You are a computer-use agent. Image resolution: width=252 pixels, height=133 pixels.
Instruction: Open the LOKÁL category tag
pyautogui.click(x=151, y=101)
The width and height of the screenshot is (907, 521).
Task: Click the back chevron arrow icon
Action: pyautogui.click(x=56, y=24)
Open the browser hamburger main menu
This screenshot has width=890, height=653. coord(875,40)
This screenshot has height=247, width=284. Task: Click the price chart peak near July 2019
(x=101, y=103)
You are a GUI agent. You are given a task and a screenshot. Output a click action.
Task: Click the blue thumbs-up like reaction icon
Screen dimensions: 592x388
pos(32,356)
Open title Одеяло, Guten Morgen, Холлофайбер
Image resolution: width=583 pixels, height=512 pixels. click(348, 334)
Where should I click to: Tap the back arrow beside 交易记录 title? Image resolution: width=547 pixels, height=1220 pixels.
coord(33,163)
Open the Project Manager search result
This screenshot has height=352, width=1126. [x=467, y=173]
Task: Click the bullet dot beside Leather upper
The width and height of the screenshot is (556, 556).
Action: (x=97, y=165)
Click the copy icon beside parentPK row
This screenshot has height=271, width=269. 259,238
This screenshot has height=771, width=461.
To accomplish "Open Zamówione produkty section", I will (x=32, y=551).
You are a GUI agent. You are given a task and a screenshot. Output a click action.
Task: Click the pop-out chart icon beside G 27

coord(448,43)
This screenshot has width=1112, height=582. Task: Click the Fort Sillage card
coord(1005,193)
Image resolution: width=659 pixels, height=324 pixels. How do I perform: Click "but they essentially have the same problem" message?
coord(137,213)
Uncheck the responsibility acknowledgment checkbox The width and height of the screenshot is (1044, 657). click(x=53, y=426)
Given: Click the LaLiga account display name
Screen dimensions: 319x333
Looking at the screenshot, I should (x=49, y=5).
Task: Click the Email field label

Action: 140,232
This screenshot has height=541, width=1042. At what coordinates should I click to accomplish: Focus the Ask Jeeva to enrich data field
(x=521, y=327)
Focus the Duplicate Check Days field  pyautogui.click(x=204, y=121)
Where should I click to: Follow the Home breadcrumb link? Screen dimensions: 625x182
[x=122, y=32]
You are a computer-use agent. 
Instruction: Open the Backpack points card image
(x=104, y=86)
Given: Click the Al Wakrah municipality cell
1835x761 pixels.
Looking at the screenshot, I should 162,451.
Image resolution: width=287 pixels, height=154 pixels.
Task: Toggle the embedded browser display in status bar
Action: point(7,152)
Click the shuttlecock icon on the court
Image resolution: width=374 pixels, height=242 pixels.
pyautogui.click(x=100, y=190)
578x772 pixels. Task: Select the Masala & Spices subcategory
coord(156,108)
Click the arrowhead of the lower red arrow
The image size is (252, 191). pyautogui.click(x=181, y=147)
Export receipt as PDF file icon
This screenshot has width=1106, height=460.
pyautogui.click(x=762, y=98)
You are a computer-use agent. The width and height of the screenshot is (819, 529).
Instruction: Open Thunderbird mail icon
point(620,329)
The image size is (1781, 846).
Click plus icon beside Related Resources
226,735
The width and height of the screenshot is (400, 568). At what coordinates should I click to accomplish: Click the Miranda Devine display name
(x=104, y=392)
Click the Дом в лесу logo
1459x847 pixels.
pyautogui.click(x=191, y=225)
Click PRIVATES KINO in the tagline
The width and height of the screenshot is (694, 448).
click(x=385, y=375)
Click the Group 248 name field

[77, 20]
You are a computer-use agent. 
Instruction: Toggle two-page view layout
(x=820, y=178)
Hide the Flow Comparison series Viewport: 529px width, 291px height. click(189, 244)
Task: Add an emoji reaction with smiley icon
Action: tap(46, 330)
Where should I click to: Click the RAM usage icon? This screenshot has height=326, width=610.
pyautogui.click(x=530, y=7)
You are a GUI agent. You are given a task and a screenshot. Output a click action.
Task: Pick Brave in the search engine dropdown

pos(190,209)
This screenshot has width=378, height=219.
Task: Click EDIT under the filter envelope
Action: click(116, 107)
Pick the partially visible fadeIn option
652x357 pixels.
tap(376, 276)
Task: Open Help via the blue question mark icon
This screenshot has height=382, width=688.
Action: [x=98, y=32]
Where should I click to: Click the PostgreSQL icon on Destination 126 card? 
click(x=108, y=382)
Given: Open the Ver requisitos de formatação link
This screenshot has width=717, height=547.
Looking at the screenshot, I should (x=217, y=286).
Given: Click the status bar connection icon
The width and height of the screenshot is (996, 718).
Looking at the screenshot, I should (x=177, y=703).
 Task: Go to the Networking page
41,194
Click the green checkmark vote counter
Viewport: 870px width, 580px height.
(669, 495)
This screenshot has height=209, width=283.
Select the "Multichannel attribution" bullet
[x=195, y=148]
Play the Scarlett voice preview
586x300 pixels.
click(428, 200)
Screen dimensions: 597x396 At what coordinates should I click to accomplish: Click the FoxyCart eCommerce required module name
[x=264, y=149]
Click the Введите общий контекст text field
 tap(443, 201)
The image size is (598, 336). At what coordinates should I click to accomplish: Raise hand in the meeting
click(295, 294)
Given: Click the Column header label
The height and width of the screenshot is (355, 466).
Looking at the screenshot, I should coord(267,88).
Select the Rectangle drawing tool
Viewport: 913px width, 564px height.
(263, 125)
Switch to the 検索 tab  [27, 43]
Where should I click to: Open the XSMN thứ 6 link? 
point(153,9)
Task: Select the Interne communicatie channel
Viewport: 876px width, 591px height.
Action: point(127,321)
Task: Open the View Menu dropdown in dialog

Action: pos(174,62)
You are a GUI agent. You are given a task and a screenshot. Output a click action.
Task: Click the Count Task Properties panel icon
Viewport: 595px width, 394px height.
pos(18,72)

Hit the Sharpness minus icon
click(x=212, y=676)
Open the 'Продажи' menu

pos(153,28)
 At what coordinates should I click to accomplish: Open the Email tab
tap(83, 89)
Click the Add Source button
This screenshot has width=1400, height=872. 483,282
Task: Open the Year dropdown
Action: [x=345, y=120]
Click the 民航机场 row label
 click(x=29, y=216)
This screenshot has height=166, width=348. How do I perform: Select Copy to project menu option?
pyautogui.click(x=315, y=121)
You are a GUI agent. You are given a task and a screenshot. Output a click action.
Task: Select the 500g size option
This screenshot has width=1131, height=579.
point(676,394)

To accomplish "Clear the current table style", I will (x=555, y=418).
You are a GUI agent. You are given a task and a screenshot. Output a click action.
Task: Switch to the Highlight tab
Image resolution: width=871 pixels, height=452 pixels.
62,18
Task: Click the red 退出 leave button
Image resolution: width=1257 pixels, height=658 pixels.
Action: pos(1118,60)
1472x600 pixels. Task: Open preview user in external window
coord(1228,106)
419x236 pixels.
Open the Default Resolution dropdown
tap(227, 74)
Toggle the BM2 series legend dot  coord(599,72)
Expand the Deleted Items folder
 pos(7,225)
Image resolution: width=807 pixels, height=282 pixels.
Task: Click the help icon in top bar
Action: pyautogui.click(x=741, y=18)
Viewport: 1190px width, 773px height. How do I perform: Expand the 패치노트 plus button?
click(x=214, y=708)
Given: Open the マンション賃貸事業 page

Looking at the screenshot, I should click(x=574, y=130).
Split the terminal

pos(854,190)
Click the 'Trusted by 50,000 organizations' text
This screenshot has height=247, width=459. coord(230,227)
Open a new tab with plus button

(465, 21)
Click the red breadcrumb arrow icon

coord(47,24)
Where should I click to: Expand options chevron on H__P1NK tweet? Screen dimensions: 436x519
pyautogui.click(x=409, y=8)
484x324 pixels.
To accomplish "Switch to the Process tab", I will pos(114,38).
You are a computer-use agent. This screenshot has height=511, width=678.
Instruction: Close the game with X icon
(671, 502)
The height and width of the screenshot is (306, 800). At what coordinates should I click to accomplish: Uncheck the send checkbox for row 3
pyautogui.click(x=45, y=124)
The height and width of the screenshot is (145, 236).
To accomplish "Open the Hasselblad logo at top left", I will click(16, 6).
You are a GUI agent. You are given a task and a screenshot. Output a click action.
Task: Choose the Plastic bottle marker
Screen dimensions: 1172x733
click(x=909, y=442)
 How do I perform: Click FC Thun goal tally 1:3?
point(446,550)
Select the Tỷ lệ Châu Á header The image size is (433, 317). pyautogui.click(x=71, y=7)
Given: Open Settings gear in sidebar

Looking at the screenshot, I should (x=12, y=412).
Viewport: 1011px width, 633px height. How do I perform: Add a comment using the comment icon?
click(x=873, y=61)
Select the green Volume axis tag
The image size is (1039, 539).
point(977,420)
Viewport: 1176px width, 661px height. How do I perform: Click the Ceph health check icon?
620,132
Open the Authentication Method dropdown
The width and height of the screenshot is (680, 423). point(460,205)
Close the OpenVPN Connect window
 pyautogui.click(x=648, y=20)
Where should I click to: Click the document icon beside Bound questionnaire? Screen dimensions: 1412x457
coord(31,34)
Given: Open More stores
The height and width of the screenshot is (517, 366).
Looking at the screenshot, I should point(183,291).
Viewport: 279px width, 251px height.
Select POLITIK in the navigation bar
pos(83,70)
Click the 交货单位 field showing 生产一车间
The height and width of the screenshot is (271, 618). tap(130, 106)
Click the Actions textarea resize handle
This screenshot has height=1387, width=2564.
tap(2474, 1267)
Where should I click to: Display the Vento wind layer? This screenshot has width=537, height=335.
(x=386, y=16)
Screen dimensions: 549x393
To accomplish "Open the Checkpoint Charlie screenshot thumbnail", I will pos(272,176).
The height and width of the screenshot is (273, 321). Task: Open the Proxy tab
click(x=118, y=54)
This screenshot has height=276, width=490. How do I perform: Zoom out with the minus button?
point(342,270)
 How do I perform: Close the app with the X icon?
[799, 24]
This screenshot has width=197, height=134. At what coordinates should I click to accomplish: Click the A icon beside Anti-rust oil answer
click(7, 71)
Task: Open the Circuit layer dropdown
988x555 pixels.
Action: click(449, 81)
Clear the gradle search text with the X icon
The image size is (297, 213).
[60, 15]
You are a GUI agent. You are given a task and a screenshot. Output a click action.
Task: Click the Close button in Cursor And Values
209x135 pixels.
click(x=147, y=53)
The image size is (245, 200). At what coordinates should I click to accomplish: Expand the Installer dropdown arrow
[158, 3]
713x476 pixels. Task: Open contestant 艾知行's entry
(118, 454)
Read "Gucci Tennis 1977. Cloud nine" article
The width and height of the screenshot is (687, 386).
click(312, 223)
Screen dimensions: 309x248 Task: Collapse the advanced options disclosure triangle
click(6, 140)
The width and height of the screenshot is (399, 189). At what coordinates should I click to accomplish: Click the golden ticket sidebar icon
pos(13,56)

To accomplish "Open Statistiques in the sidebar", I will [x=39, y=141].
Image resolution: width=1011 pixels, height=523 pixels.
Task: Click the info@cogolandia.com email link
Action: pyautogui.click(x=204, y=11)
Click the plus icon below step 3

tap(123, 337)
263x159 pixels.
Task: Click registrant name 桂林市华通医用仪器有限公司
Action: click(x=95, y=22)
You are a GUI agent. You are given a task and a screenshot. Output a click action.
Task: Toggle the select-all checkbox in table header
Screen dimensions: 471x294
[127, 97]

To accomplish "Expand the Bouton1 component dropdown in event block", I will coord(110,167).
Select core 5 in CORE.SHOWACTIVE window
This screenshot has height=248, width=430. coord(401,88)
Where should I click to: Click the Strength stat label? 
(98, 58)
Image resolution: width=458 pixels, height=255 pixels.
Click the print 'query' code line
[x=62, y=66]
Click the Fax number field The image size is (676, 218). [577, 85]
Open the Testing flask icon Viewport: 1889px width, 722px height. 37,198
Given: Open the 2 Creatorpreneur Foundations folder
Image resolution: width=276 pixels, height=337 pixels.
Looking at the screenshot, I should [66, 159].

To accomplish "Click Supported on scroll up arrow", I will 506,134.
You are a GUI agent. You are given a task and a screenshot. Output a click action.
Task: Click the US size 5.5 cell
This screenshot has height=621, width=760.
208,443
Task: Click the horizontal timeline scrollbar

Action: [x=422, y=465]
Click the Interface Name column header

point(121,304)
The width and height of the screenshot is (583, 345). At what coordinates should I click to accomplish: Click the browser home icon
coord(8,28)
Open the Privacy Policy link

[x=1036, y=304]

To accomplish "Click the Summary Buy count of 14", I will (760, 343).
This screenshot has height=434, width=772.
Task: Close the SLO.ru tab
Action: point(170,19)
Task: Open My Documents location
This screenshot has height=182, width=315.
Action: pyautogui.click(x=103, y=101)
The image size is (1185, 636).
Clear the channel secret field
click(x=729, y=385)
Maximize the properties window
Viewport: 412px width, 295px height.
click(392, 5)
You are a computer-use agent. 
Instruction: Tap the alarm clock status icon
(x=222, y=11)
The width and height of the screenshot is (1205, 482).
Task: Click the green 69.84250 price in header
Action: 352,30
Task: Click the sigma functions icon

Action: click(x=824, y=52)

_ _ _ _

* **Task objective**: Look through the material above for the word "table" and copy every line that has it.

* **Reply to the exercise**:
To accomplish "Clear the current table style", I will (x=555, y=418).
Task: Toggle the select-all checkbox in table header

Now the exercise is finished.